◆ **What the exercise asks**: For each line below that contains the word "text", return that line.

◆ **Information shown**:

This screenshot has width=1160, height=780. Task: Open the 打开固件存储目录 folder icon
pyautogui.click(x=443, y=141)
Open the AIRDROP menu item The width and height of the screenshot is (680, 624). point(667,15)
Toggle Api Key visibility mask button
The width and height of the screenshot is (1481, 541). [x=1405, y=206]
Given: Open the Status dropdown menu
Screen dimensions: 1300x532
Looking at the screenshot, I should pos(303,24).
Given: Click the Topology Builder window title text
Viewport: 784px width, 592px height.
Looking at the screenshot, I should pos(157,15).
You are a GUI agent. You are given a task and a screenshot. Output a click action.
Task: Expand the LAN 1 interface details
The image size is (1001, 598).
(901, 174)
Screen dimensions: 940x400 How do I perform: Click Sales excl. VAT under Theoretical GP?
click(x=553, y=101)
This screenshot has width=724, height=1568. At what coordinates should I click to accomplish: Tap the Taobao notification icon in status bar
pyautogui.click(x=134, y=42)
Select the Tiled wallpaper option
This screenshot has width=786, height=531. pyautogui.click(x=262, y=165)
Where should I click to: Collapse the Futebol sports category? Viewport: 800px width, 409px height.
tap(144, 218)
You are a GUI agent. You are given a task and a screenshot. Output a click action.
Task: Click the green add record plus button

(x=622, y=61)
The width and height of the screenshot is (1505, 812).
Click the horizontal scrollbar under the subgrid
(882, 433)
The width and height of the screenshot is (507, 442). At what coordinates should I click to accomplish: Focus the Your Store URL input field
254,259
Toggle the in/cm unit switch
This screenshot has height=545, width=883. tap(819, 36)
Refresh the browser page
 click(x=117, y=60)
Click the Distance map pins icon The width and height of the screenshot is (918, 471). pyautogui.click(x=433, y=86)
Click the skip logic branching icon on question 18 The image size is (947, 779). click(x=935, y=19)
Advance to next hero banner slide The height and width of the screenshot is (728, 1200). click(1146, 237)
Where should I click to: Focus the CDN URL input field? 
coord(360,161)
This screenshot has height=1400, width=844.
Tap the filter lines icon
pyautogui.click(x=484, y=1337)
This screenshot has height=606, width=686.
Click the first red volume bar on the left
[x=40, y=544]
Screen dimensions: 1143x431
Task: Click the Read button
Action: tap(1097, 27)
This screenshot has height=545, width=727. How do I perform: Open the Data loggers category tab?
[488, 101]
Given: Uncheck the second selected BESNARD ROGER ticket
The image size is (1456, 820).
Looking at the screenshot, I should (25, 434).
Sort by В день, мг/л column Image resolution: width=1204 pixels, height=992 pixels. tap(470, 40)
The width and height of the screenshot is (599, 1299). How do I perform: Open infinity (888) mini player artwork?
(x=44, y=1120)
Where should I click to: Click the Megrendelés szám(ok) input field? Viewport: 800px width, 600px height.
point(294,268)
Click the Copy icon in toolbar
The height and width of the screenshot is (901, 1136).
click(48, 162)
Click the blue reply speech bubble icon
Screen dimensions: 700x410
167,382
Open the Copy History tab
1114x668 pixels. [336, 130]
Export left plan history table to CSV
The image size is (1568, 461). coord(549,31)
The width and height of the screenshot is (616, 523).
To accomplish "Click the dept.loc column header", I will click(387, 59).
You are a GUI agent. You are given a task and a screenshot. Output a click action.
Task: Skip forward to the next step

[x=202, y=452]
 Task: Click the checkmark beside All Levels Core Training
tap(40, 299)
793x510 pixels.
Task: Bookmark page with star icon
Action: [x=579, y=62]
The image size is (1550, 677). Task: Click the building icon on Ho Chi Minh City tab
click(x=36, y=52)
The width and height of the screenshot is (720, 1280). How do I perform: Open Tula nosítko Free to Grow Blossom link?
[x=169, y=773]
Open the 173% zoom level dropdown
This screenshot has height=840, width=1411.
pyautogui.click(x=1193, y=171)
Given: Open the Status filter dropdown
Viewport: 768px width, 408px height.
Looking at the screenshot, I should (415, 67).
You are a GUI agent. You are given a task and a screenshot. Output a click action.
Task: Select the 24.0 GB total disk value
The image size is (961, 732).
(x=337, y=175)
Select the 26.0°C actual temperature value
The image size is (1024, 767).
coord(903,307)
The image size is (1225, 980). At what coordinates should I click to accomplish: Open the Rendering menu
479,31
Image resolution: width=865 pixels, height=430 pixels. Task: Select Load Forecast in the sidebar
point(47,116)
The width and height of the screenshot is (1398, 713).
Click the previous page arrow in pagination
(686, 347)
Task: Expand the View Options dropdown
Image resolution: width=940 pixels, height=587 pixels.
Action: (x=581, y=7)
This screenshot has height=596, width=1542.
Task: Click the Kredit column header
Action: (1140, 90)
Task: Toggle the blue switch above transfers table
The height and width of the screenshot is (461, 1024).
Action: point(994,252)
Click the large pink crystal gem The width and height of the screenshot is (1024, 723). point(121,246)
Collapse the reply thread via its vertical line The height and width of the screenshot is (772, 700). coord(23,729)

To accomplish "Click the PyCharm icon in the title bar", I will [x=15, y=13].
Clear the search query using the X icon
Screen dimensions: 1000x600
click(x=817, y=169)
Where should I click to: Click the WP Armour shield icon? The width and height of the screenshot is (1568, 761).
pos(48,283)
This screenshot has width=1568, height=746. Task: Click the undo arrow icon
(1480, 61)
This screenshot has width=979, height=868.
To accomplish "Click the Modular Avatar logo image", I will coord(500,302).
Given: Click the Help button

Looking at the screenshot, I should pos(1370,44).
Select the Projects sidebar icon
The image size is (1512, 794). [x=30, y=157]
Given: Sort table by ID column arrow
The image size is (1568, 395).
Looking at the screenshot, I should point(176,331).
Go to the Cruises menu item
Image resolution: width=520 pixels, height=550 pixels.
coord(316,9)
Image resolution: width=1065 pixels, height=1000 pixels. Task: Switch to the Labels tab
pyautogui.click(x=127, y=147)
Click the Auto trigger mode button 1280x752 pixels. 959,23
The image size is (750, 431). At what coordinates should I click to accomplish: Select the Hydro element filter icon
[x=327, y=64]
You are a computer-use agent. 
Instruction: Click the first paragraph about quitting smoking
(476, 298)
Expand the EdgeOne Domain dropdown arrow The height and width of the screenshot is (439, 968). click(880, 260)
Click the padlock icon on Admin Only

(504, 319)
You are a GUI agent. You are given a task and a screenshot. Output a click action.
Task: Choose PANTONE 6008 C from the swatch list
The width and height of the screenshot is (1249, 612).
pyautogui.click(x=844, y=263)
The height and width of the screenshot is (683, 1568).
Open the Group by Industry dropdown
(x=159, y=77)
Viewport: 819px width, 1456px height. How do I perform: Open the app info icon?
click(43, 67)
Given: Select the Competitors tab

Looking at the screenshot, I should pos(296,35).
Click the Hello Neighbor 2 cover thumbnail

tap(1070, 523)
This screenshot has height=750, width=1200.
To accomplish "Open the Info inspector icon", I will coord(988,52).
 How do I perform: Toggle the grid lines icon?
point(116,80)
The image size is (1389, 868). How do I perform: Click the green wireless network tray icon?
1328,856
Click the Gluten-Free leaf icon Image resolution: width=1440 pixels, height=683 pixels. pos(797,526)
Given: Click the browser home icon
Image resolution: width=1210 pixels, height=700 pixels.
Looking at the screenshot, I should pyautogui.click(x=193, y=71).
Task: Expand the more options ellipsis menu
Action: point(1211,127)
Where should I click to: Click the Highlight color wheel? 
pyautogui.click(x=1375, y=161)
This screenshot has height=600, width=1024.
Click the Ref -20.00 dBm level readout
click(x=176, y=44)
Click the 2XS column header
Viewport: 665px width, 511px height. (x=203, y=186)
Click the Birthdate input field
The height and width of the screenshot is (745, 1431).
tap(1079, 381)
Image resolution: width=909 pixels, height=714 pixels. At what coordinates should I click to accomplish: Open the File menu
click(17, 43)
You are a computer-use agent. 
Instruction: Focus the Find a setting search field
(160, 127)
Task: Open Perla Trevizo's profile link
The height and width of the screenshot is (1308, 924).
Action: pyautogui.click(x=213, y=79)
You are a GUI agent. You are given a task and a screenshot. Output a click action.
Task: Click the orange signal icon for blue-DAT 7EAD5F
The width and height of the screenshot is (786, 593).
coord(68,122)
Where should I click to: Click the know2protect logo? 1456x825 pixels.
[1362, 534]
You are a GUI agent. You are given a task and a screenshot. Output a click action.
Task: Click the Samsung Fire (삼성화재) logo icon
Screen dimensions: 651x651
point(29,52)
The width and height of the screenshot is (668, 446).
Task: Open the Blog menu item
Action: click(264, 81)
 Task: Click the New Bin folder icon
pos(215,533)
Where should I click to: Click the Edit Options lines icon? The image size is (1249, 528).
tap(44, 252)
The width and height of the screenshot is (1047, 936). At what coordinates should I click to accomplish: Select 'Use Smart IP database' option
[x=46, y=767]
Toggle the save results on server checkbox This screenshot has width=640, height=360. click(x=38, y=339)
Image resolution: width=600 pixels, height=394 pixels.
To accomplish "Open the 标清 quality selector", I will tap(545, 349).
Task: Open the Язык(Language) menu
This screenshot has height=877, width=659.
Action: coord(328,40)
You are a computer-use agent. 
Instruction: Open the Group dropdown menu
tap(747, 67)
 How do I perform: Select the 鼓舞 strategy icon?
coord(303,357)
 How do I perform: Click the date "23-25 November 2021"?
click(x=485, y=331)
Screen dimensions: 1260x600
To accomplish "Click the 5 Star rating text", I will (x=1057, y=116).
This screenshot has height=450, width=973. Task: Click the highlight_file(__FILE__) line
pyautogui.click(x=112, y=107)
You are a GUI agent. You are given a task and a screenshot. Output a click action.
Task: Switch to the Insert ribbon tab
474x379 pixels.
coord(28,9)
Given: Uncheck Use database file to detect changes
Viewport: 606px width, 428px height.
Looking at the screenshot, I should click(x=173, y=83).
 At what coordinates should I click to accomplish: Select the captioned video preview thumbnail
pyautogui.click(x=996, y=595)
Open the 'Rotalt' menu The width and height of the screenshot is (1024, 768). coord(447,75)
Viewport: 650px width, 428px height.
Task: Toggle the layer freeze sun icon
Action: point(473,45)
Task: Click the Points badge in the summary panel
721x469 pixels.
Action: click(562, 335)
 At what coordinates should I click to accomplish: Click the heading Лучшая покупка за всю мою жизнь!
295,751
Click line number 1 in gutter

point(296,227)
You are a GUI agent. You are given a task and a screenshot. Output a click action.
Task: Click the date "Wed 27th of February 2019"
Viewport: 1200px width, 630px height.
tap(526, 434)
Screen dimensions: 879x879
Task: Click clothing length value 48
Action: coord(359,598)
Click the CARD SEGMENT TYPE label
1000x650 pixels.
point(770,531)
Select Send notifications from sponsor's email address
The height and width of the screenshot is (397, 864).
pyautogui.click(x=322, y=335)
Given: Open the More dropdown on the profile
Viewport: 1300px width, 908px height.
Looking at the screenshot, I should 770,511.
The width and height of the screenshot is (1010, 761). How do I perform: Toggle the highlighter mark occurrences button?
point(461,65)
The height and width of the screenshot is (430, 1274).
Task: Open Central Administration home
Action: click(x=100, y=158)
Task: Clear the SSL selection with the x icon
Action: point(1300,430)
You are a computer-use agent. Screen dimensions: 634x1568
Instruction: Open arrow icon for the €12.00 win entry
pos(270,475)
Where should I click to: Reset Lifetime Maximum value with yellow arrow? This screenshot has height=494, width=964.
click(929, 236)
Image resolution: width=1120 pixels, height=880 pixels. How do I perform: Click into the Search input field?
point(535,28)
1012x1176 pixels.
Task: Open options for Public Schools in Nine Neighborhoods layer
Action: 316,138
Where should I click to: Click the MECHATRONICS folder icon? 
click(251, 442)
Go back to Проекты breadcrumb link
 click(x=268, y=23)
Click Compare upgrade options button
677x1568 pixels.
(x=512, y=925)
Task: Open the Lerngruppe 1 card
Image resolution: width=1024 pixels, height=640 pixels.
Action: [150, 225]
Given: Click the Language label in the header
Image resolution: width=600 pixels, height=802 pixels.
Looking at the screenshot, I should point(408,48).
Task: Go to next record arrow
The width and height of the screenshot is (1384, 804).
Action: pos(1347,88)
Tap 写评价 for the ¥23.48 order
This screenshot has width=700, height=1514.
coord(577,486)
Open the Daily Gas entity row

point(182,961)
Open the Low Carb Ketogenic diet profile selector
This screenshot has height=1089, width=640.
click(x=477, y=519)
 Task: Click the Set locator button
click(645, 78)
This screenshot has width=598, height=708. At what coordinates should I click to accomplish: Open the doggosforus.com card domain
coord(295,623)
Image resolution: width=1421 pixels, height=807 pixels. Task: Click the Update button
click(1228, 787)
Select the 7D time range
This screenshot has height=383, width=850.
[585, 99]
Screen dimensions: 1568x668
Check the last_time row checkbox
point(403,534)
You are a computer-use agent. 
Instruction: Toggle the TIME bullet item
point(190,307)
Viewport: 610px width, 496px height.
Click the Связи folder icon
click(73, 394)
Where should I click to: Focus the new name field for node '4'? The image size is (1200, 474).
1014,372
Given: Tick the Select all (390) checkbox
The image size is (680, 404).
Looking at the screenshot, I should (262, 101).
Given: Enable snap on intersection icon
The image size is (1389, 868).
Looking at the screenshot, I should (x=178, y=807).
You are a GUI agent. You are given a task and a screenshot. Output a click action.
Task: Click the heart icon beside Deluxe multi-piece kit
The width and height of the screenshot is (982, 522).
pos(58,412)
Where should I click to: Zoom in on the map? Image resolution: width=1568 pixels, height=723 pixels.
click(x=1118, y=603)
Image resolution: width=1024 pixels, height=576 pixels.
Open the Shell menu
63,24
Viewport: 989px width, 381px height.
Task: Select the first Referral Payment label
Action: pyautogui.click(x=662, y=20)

◆ **Result of the exercise**:
Given: Click the Topology Builder window title text
To accomplish "Click the 5 Star rating text", I will (x=1057, y=116).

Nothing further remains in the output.